Batch provider - for parallel batch data processing

dlutils.batch_provider(data, batch_size, processor=None, worker_count=1, queue_size=16, report_progress=True)[source]

Return an object that produces a sequence of batches from input data

Input data is split into batches of size batch_size which are processed with function processor Data is split and processed by separate threads and dumped into a queue allowing continuous provision of data. The main purpose of this primitive is to provide easy to use tool for parallel batch processing/generation in background while main thread runs the main algorithm. Batches are processed in parallel, allowing better utilization of CPU cores and disk that may improve GPU utilization for DL tasks with Storage/IO bottleneck.

This primitive can be used in various ways. For small datasets, the input data list may contain actual dataset, while processor function does from small to no data processing.
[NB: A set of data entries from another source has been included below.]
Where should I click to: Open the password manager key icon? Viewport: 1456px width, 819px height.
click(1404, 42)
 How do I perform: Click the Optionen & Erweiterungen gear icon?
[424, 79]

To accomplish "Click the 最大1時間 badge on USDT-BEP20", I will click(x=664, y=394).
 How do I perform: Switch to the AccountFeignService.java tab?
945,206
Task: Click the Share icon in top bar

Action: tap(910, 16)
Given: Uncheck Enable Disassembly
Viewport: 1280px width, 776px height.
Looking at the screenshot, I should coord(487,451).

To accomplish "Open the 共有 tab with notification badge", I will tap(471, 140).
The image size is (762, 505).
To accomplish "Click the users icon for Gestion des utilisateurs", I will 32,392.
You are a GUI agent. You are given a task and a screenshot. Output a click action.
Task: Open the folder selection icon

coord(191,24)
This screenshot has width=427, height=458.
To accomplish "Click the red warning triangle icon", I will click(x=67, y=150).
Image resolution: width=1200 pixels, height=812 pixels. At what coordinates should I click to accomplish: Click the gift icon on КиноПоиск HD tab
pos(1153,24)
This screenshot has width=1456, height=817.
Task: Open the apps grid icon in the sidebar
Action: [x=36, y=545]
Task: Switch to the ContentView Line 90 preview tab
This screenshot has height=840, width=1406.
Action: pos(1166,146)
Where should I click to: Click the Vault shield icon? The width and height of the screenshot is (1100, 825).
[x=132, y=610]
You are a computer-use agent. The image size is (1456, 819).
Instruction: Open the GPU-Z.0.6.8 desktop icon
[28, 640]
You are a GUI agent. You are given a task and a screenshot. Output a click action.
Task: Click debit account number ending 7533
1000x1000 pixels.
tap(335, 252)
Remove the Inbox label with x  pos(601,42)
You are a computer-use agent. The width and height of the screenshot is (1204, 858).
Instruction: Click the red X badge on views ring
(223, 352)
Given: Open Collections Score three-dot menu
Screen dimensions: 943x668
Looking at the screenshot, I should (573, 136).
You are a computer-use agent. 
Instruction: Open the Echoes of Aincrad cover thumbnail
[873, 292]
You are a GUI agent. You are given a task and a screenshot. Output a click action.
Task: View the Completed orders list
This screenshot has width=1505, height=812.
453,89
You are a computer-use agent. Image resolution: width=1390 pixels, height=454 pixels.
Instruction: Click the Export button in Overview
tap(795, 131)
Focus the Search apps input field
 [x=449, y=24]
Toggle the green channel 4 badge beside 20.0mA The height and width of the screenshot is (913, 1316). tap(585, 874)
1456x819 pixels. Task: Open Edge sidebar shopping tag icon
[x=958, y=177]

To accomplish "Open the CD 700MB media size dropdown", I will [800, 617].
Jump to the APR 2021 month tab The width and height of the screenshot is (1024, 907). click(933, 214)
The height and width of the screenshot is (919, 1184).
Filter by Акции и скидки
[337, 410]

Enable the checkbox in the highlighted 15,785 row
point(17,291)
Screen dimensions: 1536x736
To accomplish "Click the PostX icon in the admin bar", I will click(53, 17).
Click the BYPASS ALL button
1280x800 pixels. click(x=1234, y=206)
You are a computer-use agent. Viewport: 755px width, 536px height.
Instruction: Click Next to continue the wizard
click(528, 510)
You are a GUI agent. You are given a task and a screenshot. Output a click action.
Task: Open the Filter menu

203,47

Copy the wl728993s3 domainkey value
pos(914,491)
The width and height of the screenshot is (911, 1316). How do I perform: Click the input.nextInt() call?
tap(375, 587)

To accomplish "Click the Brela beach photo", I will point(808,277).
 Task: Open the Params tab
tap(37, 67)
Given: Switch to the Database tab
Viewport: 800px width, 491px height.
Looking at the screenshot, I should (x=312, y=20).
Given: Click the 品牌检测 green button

For larger datasets, data list may contain just filenames or keys while processor function reads data from disk or db.

There are many purposes that function processor can be used for, depending on your use case.

  • Reading data from disk or db

  • Data decoding, e.g. from JPEG.

  • Augmenting data, flipping, rotating adding nose, etc.

  • Concatenation of data, stacking to single ndarray, conversion to a tensor, uploading to GPU.

  • Data generation.

Note

Sequential order of batches is guaranteed only if number of workers is 1 (Default), otherwise batches might be supplied out of order.

Parameters
  • data (list) – Input data, each entry in the list should be a separate data point.

  • batch_size (int) – Size of a batch. If size of data is not divisible by batch_size, then the last batch will have smaller size.

  • processor (Callable[[list], Any], optional) – Function for processing batches. Receives slice of the data list as input. Can return object of any type. Defaults to None.

  • worker_count (int, optional) – Number of workers, should be greater or equal to one. To process data in parallel and fully load CPU worker_count should be close to the number of CPU cores. Defaults to one.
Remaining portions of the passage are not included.